Cureus | Read the latest story in our Blog

Read the latest story in our Blog

Jan 28, 2020 | NEWS

 

Check out the latest blog post from Cureus Editor-in-Chief, John Adler. If you'd like to leave a comment for Dr. Adler, please click here to comment on the post itself.

Is it Time to Pull Back the Curtain from Peer Review?

John R. Adler, Jr., M.D. - December 13, 2019

Double-blind and single-blind processes continue to dominate academic peer review. Too often this results in a ‘black box’ – a system without sufficient transparency for authors, readers and reviewers alike. Hopefully one day fully transparent (and even public) peer review will come to be seen as acceptable throughout the world of academic publishing. For now we must take small steps to break down this barrier, just as Cureus works to break down barriers to publication.

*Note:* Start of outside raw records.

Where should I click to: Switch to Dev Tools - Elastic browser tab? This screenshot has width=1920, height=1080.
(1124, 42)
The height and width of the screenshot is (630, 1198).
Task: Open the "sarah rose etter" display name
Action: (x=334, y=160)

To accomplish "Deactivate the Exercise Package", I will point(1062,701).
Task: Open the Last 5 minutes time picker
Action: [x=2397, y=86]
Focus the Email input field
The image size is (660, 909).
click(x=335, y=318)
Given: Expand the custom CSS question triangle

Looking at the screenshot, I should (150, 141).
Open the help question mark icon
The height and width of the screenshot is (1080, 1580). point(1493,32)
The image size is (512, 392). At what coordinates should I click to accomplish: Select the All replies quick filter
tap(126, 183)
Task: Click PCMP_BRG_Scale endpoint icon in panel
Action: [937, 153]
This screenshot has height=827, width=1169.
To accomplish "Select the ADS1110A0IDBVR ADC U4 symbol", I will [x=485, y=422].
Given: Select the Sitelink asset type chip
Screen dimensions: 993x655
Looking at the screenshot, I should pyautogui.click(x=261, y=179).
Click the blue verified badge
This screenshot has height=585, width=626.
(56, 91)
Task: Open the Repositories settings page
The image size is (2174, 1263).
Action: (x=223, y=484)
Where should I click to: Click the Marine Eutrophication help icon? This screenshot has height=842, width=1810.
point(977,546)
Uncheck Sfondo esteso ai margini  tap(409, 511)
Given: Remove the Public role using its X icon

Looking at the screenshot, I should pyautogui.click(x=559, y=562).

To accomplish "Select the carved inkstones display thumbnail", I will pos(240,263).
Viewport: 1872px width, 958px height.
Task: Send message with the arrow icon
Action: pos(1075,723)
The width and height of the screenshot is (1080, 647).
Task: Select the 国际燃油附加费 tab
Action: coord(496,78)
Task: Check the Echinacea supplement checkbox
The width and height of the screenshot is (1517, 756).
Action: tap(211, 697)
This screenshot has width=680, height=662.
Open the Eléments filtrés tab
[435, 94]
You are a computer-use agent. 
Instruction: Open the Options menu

That’s why Cureus provides authors with the ability to reach out directly to invited peer reviewers with a personal message before peer review begins. Yes it is quite unorthodox for an author to make a personal plea to reviewers to complete expeditious reviews, so why do we seek to encourage it?

  1. A personal request is at some level harder to ignore, and therefore more effectively motivates reviewers and speeds up the process, than a request coming from a “faceless” journal.

  2. The author is blinded to the exact reviewer panel as each author is expected to invite at least five reviewers and the editorial team invites a similar number of other reviewers. With this many “potential” reviewers, it is easy to argue that the author will never be exactly sure who reviewed their article, so in effect, authors are blind to the exact reviewer’s name.

  3. Cureus still believes and hopes someday to validate that it is not the primary review process that ensures article quality but the secondary review, ala SIQ, which should therefore be deemed the best arbiter of quality, and this is a feature that other journals lack.

These rationale may be less than perfect, but they summarize our current thinking, yet as we all know, there isn’t a perfect journal or system for peer review.